Your answer must be the full set of entries, repeated exactly.

**Information supplied:**
******

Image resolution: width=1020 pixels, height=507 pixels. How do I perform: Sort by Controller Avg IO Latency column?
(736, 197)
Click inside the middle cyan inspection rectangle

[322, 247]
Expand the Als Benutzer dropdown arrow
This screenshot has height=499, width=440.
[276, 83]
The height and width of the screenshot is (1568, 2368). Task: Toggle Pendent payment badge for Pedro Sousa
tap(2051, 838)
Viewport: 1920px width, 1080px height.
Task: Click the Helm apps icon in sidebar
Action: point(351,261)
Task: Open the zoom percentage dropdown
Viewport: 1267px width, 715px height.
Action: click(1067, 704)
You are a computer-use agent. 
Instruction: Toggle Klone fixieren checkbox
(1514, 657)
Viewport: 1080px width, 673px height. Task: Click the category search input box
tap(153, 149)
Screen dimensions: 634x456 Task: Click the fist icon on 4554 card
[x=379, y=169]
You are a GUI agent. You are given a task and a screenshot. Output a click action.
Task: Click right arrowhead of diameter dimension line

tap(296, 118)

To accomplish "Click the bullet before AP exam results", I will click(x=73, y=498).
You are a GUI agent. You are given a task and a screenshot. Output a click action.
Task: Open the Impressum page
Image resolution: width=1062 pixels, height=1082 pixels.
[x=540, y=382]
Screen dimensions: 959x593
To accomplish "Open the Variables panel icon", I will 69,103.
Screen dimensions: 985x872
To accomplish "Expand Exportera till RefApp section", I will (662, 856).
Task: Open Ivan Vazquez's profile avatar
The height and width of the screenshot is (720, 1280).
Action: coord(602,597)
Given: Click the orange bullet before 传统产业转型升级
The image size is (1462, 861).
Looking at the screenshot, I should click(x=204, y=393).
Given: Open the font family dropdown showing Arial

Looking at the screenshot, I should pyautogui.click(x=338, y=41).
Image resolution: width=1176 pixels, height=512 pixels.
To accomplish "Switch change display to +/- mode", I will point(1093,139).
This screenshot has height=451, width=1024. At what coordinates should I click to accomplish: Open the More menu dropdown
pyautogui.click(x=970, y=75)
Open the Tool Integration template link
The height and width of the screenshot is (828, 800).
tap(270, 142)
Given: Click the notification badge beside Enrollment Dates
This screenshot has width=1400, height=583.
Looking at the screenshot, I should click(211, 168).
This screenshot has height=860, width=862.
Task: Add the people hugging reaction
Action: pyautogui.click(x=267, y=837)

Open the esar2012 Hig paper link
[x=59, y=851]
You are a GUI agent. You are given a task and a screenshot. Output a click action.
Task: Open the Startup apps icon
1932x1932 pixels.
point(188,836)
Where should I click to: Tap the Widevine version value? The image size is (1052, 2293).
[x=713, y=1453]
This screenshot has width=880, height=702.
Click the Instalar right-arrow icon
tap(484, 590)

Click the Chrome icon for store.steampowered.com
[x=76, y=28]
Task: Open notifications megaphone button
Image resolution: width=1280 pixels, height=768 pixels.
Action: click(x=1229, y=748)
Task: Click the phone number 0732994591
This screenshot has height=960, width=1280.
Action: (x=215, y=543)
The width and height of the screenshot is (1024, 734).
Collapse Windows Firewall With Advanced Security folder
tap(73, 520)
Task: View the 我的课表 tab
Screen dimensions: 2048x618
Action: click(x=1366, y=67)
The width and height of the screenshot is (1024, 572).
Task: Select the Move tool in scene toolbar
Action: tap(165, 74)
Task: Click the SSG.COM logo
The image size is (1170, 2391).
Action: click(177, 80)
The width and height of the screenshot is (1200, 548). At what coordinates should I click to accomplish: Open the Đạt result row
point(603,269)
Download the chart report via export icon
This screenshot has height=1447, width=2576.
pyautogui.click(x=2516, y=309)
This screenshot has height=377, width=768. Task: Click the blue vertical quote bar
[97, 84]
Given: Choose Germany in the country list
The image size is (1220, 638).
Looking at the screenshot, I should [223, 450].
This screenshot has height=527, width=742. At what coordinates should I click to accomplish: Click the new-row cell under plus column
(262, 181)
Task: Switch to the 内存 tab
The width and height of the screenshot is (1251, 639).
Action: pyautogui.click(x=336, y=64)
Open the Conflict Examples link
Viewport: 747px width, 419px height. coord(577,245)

******

**Response below:**
Image resolution: width=1020 pixels, height=507 pixels. How do I perform: Sort by Controller Avg IO Latency column?
(736, 197)
Click inside the middle cyan inspection rectangle

[322, 247]
Expand the Als Benutzer dropdown arrow
This screenshot has height=499, width=440.
[276, 83]
The height and width of the screenshot is (1568, 2368). Task: Toggle Pendent payment badge for Pedro Sousa
tap(2051, 838)
Viewport: 1920px width, 1080px height.
Task: Click the Helm apps icon in sidebar
Action: point(351,261)
Task: Open the zoom percentage dropdown
Viewport: 1267px width, 715px height.
Action: click(1067, 704)
You are a computer-use agent. 
Instruction: Toggle Klone fixieren checkbox
(1514, 657)
Viewport: 1080px width, 673px height. Task: Click the category search input box
tap(153, 149)
Screen dimensions: 634x456 Task: Click the fist icon on 4554 card
[x=379, y=169]
You are a GUI agent. You are given a task and a screenshot. Output a click action.
Task: Click right arrowhead of diameter dimension line

tap(296, 118)

To accomplish "Click the bullet before AP exam results", I will click(x=73, y=498).
You are a GUI agent. You are given a task and a screenshot. Output a click action.
Task: Open the Impressum page
Image resolution: width=1062 pixels, height=1082 pixels.
[x=540, y=382]
Screen dimensions: 959x593
To accomplish "Open the Variables panel icon", I will 69,103.
Screen dimensions: 985x872
To accomplish "Expand Exportera till RefApp section", I will (662, 856).
Task: Open Ivan Vazquez's profile avatar
The height and width of the screenshot is (720, 1280).
Action: coord(602,597)
Given: Click the orange bullet before 传统产业转型升级
The image size is (1462, 861).
Looking at the screenshot, I should click(x=204, y=393).
Given: Open the font family dropdown showing Arial

Looking at the screenshot, I should pyautogui.click(x=338, y=41).
Image resolution: width=1176 pixels, height=512 pixels.
To accomplish "Switch change display to +/- mode", I will point(1093,139).
This screenshot has height=451, width=1024. At what coordinates should I click to accomplish: Open the More menu dropdown
pyautogui.click(x=970, y=75)
Open the Tool Integration template link
The height and width of the screenshot is (828, 800).
tap(270, 142)
Given: Click the notification badge beside Enrollment Dates
This screenshot has width=1400, height=583.
Looking at the screenshot, I should click(211, 168).
This screenshot has height=860, width=862.
Task: Add the people hugging reaction
Action: pyautogui.click(x=267, y=837)

Open the esar2012 Hig paper link
[x=59, y=851]
You are a GUI agent. You are given a task and a screenshot. Output a click action.
Task: Open the Startup apps icon
1932x1932 pixels.
point(188,836)
Where should I click to: Tap the Widevine version value? The image size is (1052, 2293).
[x=713, y=1453]
This screenshot has width=880, height=702.
Click the Instalar right-arrow icon
tap(484, 590)

Click the Chrome icon for store.steampowered.com
[x=76, y=28]
Task: Open notifications megaphone button
Image resolution: width=1280 pixels, height=768 pixels.
Action: click(x=1229, y=748)
Task: Click the phone number 0732994591
This screenshot has height=960, width=1280.
Action: (x=215, y=543)
The width and height of the screenshot is (1024, 734).
Collapse Windows Firewall With Advanced Security folder
tap(73, 520)
Task: View the 我的课表 tab
Screen dimensions: 2048x618
Action: click(x=1366, y=67)
The width and height of the screenshot is (1024, 572).
Task: Select the Move tool in scene toolbar
Action: tap(165, 74)
Task: Click the SSG.COM logo
The image size is (1170, 2391).
Action: click(177, 80)
The width and height of the screenshot is (1200, 548). At what coordinates should I click to accomplish: Open the Đạt result row
point(603,269)
Download the chart report via export icon
This screenshot has height=1447, width=2576.
pyautogui.click(x=2516, y=309)
This screenshot has height=377, width=768. Task: Click the blue vertical quote bar
[97, 84]
Given: Choose Germany in the country list
The image size is (1220, 638).
Looking at the screenshot, I should [223, 450].
This screenshot has height=527, width=742. At what coordinates should I click to accomplish: Click the new-row cell under plus column
(262, 181)
Task: Switch to the 内存 tab
The width and height of the screenshot is (1251, 639).
Action: pyautogui.click(x=336, y=64)
Open the Conflict Examples link
Viewport: 747px width, 419px height. coord(577,245)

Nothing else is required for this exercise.